> _EXERCISE INSTRUCTIONS_: Format the records from the line with "You are a computer-use agent. This" up to and including the line with "coord(51,257)" as a two-column CSV with the headers request and answer. Each record gets one row, and each field is enclosed in quotes with line breaks replaced by spaces.

** BEGIN ENTRIES SUPPLIED **

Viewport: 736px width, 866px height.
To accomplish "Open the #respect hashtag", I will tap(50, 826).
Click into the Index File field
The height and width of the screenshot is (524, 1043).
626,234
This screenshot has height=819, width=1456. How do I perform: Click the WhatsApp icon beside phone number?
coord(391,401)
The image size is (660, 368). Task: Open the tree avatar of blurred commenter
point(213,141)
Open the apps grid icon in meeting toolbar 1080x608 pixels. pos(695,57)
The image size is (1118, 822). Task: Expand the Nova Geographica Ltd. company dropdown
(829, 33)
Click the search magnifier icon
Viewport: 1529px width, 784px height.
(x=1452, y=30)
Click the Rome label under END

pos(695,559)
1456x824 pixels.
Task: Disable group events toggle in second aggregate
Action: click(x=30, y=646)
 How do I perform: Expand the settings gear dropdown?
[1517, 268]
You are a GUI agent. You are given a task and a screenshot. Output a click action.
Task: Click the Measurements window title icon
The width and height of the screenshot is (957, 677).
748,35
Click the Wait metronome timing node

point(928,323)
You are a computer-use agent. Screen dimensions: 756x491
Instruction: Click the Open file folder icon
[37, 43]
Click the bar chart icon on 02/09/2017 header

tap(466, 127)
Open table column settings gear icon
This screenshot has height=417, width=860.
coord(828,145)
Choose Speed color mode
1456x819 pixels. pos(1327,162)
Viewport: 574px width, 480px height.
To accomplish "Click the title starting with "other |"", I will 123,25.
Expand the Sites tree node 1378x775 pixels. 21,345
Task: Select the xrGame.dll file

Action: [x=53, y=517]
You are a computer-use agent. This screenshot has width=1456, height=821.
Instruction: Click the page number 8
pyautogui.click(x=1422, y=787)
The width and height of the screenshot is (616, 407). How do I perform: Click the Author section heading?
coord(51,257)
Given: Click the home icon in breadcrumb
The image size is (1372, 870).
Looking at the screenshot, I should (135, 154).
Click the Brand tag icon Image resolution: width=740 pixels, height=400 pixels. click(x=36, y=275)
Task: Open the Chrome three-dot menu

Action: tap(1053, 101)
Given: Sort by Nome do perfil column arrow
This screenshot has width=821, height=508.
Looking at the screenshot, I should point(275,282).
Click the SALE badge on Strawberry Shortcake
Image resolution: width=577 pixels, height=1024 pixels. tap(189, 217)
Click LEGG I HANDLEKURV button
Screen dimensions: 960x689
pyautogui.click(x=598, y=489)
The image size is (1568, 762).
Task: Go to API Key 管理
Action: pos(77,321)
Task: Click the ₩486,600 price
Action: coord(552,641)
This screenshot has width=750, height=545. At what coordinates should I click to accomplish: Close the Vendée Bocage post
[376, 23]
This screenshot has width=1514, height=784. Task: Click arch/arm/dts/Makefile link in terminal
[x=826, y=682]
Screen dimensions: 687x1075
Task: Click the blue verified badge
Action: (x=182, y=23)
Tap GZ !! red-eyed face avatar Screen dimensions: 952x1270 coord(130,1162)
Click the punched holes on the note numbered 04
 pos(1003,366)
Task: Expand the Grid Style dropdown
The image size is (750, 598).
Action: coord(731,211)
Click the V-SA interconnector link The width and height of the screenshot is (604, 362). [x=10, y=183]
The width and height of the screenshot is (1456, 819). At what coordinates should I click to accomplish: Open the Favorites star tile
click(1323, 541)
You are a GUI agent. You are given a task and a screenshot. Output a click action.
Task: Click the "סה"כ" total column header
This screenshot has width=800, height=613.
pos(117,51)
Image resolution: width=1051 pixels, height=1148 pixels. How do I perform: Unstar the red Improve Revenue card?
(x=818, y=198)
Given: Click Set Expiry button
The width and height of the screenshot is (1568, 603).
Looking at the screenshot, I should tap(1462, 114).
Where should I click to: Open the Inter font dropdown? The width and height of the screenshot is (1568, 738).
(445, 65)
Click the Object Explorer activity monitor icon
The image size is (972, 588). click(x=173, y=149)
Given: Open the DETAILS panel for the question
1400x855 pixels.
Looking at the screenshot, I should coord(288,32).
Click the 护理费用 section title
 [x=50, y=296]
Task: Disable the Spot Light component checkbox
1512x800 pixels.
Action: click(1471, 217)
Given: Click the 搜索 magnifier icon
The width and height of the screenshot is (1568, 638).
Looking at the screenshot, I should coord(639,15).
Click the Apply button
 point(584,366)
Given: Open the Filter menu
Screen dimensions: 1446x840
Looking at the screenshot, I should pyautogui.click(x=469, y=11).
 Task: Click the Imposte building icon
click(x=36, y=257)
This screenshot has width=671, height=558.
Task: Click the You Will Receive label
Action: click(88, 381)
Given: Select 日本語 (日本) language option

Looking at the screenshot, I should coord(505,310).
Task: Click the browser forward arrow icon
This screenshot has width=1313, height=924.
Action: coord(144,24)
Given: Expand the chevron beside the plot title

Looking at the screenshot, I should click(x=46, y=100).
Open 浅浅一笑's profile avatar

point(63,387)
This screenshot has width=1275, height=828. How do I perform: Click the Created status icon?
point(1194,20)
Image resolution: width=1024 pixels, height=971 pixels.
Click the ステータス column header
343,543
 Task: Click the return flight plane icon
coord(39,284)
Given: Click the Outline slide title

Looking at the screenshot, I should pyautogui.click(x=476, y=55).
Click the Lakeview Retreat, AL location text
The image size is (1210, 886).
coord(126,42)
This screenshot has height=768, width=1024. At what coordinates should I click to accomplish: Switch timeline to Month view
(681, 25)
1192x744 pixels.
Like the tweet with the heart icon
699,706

** END ENTRIES SUPPLIED **

> _WRITTEN SOLUTION_:
request,answer
"You are a computer-use agent. This screenshot has width=1456, height=821. Instruction: Click the page number 8","pyautogui.click(x=1422, y=787)"
"The width and height of the screenshot is (616, 407). How do I perform: Click the Author section heading?","coord(51,257)"